Re "Warning: Gentrification in Process": Good article, and a fair portrayal of the rampant gentrification that is going on in lower Manhattan. The Voice should include more of these kinds of pieces. I'll be reading J.A. Lobbia in the future.

In response to the comment by new penthouse resident Jay King that "the Orientals we have here are very clean": Yes, we are the "Orientals" of King's Fu Manchu dreams. We are like the greedy Jewish sewer rats of Nazi propaganda films.

I am glad that there are such prejudiced assholes to remind us that we must unite behind a common cause.

Robert Chin


Carol Cooper's "Guess Who's Coming to Dharma" [July 3] was a precise and pithy commentary about the obstacles people of color born in the U.S. have interfacing with a Buddhism heretofore dominated by the Caucasian bourgeoisie. As a mixed-race man of working-class origins, I studied both Tibetan and Zen Buddhism in my younger years, and the thinly masked social myopia and hostility Cooper describes were hardly rare. What especially surprised me was the apparent antipathy white mainstream Buddhists had to interacting socially with Buddhists of color, whether born into the faith or converts. Among the rare exceptions is the sort of engaged Buddhism taught by Thich Nhat Hanh, who is referred to in the article.

I recall one "dharma talk" given by a Tibetan lama at which an African student was coldly told that his continent was not "ready" for Buddhism. Nor should we overlook the tremendous social distance between the Buddhism of Asian Americans and immigrants and that of the white upper middle class, which is so trendy nowadays.

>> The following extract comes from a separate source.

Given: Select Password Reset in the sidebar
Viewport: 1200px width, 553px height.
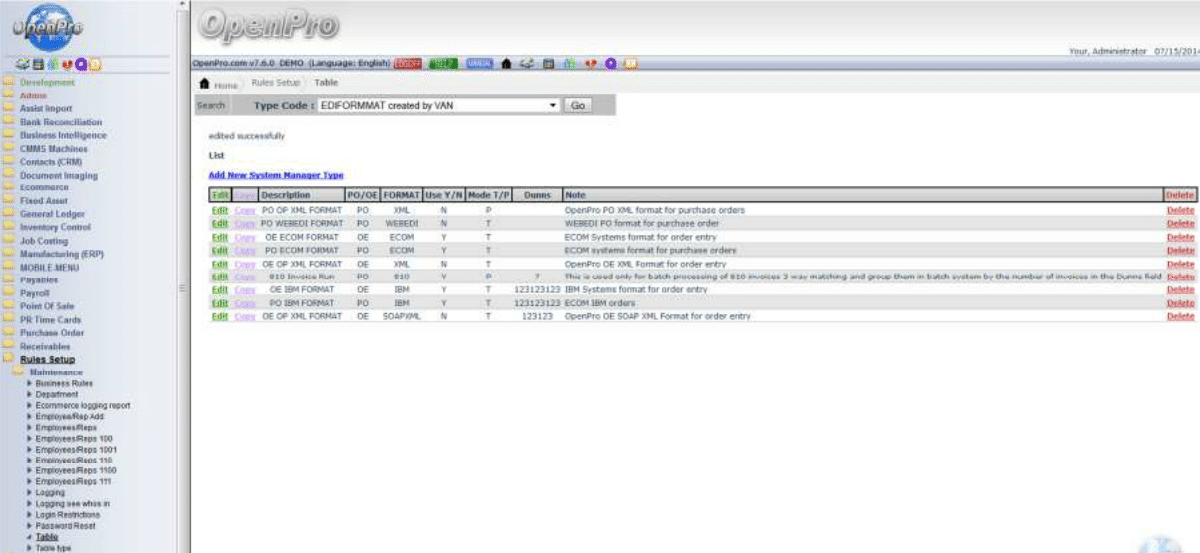Looking at the screenshot, I should click(x=66, y=525).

Not feeling welcome in such a neo-yuppie aristocracy myself, this blue-collar-origin yiddishe/Boricuan mutant opted for the more welcoming climes of—believe it or not—Hinduism. But that's another story . . .

Ganesh S. Durgadas
Albany, New York


I've always known that the press can take a one-sided view of events, especially when politics are involved. However, especially in light of recent events, I find myself particularly sickened by Ward Harkavy's March 13 article about poor Wayne DuMond ["The Castration of Wayne DuMond"], a man who was convicted of a brutal rape in Arkansas.

To read Harkavy's report, DuMond was not granted a fair trial or a pardon primarily because the victim was a distant relative of ex-president Clinton. Now this man is in prison in Missouri awaiting trial on one murder and considered the prime suspect in a second! I've never been a fan of Clinton. But in Harkavy's zeal to condemn him, he overlooked the reality that Wayne DuMond is a dangerous individual and a threat to society. I find such reporting irresponsible.

Kimberly Lovegreen
Tampa Bay, Florida


Jerry Saltz's enthusiasm for "The LP Show" at Exit Art ["Cover Me," June 26] was, as they say, infectious. Unfortunately, while the exhibit sounds terrific, Exit Art did not come up "with an idea for a show that is so simple no one ever thought of it before."

A year and a half ago, the University of New Mexico's Art Museum in Albuquerque mounted an almost identical exhibition of LP covers from the '40s through the '80s as part of a three-month multimedia show. Granted, the New Mexico show's selection of LP covers (which was drawn in large measure from my collection) was smaller; still, it covered a very long museum wall.